Problems
(a) Reproduce the stretch of the Pauli-commutation thread from "TL;DR: The only" through "taking the trace.".
(b) Summarize the Pauli-commutation thread in two sentences.

Document text
What unitary commutes with all local Pauli operators?

Question

I was thinking about this problem of identifying a set of unitary operations (other than the identity operation) that commute with local pauli $\sigma_X$ and $\sigma_Z$ matrices, i.e. find $U$ such that $[U, \sigma_{X, i}] = [U, \sigma_{Z, i}] = 0 ~ \forall i \in [1, n]$. When considering only $\sigma_{X, i}$ or $\sigma_{Z, i}$, the problem is easy. However, when considering both operators, the problem gets increasingly hard, and I'm even wondering if that $U$ ever exists. If anyone could point me to right references or give me any insights, I'd be much appreciated!

Answer 1

TL;DR: The only $U$ that commutes with all $\sigma_{X,i}$ and all $\sigma_{Z,i}$ is a scalar multiple of identity. This follows from the Schur's lemma, but can also be shown using elementary linear algebra.

The set of $n$-fold tensor products of Pauli operators $\sigma_{P_1,1}\otimes\dots\otimes\sigma_{P_n,n}$ forms a basis $\mathcal{P}_n$ of the vector space of $2^n\times 2^n$ complex matrices, so any $n$-qubit unitary may be written as $$ U=\sum_{\sigma_k\in\mathcal{P}_n}a_k\sigma_k.\tag1 $$ We can use fact that the basis is orthogonal with respect to the Hilbert-Schmidt inner product to compute the coefficients in $(1)$ using $$ a_k=\frac{\mathrm{tr}(\sigma_kU)}{2^n}\tag2 $$ which can be checked by hitting $(1)$ with $\sigma_k$ and taking the trace.

Material
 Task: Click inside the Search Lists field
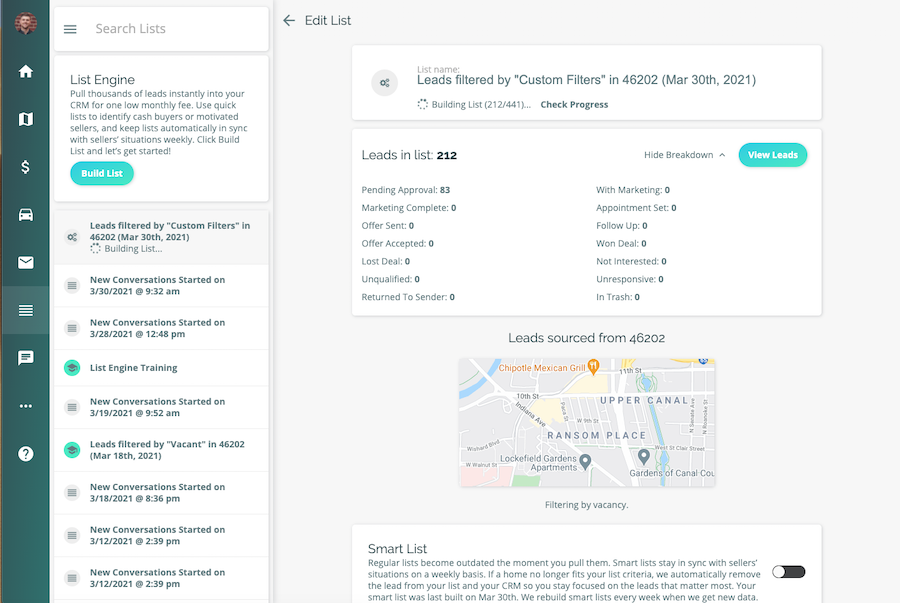click(160, 29)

Answers to each task
(a)
TL;DR: The only $U$ that commutes with all $\sigma_{X,i}$ and all $\sigma_{Z,i}$ is a scalar multiple of identity. This follows from the Schur's lemma, but can also be shown using elementary linear algebra.

The set of $n$-fold tensor products of Pauli operators $\sigma_{P_1,1}\otimes\dots\otimes\sigma_{P_n,n}$ forms a basis $\mathcal{P}_n$ of the vector space of $2^n\times 2^n$ complex matrices, so any $n$-qubit unitary may be written as $$ U=\sum_{\sigma_k\in\mathcal{P}_n}a_k\sigma_k.\tag1 $$ We can use fact that the basis is orthogonal with respect to the Hilbert-Schmidt inner product to compute the coefficients in $(1)$ using $$ a_k=\frac{\mathrm{tr}(\sigma_kU)}{2^n}\tag2 $$ which can be checked by hitting $(1)$ with $\sigma_k$ and taking the trace.

(b) A question asks for unitaries other than the identity that commute with every local Pauli X and Z operator on n qubits, noting that either set alone is easy to handle but both together make the problem hard. The answer states that only scalar multiples of the identity qualify, which follows from Schur's lemma or elementary linear algebra, and begins by expanding U in the orthogonal basis of n-fold Pauli tensor products, with coefficients computed from traces.